→ WORK TO COMPLETE
Find the line containing "Given: Tap the Summary heart icon" in the entries below. Restate it and each line after it, word for word, up to and including the line containing "Given: Click the Student".

*** RECORDED INFORMATION Section Begins ***

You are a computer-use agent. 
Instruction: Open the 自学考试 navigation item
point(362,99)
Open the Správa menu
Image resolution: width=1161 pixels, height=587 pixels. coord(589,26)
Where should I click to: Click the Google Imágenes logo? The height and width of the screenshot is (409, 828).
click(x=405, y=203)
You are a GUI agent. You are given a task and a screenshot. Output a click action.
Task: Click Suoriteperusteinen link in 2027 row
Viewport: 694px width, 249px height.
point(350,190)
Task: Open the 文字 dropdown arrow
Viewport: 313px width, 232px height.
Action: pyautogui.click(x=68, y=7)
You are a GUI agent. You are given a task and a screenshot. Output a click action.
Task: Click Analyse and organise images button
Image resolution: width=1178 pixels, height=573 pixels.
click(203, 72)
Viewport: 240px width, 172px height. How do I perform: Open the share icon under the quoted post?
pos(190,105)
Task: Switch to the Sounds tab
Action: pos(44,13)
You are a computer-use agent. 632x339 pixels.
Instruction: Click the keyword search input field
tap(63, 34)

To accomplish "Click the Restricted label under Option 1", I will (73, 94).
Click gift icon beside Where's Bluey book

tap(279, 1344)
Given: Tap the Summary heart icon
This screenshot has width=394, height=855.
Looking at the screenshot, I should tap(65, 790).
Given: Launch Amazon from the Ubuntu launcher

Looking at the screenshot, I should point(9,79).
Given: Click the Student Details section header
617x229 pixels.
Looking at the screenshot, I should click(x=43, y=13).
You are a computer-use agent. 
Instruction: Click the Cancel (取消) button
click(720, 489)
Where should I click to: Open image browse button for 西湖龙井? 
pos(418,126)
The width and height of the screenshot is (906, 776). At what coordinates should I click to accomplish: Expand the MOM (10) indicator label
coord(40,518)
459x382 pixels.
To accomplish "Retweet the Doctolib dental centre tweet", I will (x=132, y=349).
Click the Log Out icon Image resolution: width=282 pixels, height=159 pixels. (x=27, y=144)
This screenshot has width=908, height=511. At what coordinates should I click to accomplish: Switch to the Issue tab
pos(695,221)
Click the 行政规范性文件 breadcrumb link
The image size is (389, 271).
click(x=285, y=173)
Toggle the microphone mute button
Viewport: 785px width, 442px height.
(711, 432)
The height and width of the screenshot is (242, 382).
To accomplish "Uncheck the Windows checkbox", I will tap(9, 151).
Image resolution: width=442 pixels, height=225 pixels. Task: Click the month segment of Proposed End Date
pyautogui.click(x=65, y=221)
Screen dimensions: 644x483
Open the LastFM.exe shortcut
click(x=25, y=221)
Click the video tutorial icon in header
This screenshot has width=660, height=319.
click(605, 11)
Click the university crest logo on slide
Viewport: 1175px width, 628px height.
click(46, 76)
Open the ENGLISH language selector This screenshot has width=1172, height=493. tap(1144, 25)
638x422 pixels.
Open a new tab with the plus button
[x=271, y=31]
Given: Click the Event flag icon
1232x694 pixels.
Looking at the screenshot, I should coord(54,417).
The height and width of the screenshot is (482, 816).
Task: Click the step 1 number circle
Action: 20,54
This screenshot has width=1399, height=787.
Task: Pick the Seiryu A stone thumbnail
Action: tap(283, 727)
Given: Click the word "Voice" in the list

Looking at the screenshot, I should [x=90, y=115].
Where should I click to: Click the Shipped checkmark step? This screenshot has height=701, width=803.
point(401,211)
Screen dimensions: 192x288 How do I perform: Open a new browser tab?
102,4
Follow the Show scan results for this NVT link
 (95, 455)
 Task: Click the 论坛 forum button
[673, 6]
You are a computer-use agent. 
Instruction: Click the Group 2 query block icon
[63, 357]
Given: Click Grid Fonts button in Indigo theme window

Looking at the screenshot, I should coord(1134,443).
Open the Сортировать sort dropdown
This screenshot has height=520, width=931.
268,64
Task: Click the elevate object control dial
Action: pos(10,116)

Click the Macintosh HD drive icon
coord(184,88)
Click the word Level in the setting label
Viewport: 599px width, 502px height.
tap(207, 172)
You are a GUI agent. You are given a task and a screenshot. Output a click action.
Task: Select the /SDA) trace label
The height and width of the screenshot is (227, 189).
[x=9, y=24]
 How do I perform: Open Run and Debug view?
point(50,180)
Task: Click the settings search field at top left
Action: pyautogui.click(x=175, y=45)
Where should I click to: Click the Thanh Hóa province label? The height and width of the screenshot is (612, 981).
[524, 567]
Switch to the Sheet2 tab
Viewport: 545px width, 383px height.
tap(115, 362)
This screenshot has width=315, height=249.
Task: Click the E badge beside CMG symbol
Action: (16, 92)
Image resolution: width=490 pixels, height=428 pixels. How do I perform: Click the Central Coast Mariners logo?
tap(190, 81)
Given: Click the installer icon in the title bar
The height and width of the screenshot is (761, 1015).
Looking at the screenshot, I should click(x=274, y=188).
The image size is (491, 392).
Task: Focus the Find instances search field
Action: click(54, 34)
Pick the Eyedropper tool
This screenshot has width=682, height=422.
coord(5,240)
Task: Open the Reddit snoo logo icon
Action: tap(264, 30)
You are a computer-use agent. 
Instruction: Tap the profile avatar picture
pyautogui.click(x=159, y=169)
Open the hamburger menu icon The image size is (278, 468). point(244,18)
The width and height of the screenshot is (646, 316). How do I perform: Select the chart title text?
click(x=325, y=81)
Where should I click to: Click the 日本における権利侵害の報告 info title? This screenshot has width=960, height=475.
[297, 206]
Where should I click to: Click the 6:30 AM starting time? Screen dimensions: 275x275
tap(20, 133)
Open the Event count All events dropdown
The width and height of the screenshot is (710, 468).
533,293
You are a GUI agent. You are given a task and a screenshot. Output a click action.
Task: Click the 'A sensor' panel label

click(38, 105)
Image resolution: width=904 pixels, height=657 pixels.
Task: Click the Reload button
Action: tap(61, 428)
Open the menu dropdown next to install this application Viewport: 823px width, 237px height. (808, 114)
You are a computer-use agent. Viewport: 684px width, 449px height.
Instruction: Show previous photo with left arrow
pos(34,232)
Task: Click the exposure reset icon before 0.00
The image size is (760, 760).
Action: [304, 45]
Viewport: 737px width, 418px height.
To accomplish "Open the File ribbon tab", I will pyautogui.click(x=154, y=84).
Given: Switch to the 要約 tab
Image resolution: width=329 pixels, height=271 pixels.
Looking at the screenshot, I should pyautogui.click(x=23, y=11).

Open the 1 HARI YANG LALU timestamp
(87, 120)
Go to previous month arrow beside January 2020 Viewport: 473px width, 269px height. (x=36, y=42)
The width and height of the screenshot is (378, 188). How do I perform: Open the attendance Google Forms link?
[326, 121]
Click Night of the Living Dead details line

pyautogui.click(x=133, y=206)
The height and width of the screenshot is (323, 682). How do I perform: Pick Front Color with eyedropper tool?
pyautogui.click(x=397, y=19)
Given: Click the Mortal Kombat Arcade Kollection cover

*** RECORDED INFORMATION Section Ends ***

→ YOUR SOLUTION
Given: Tap the Summary heart icon
This screenshot has width=394, height=855.
Looking at the screenshot, I should tap(65, 790).
Given: Launch Amazon from the Ubuntu launcher

Looking at the screenshot, I should point(9,79).
Given: Click the Student Details section header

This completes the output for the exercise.